Get Ready For Round 2 Of The Same-Sex Marriage Debate
MINNEAPOLIS (WCCO) — After one of the most divisive, costly campaigns Minnesota has ever seen, it appears the second round of the same-sex marriage debate is on.
This time, it’ll take place in the state Legislature.
During Wednesday’s State of the State address, Gov. Mark Dayton said he wants Minnesota to be a state where no one is told it’s illegal to marry the person they love.
“I believe every Minnesotan should have the right to legally marry the person he or she loves, whether the same or other sex,” he said in his address.
During last year’s same-sex marriage amendment campaigns, both sides not only raised millions of dollars, they also built up huge amounts grassroots support. Now, those groups are using that support to turn what was a campaign of the people into a campaign to the legislators.
This could shape up to be a big legislative battle this spring, aanalysts say.

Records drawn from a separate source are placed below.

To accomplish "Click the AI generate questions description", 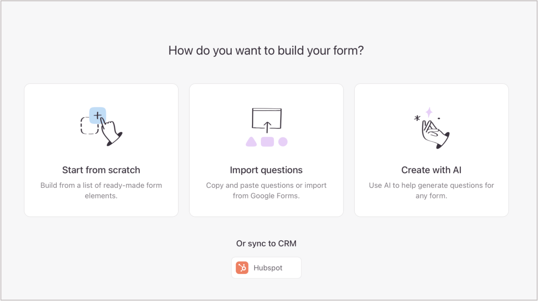I will coord(431,190).
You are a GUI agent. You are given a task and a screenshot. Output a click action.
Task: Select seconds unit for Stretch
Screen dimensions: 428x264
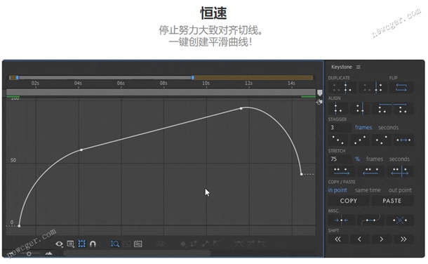click(399, 159)
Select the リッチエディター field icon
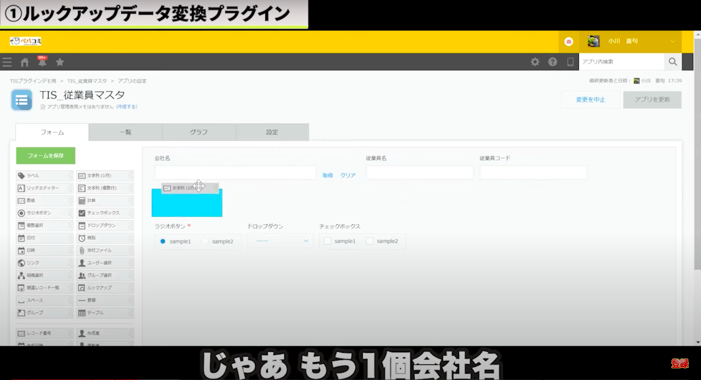Image resolution: width=701 pixels, height=380 pixels. pos(21,188)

“I think the real question is: Are there enough DFL legislators in the House and Senate to pass same-sex marriage,” said Kathryn Pearson, a University of Minnesota political science professor.
Over the next few months, senators and representatives will hear a lot about same-sex marriage.

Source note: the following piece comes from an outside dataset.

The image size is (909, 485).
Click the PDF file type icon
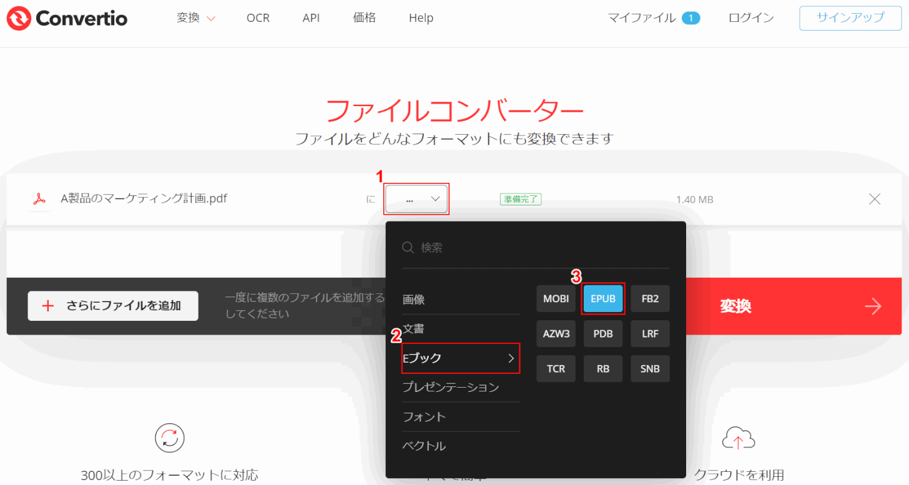[x=40, y=200]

The supporters of same-sex marriage say they feel confident they’ll have the numbers to pass legislation legalizing same sex-marriage.
“We’ve been seeing momentum around the state just out of control, almost overwhelming,” said Jake Loesch of Minnesotans United for All Families. “Now, we’re really harnessing that.”
But those who oppose it say they are reaching out across the state as well. They say last year’s defeat was more about opposition to changing the state’s constitution than it was about support for same-sex marriage.
“Just because the marriage amendment was defeated does not mean that Minnesotans want to change the definition of marriage,” said Autumn Leva of Minnesota for Marriage.
Sen. Scott Dribble (D-Minneapolis) says he plans on introducing legislation into the Senate in the next two or three weeks. But it’s unlikely they’ll get to it, he says, until after the budget is settled.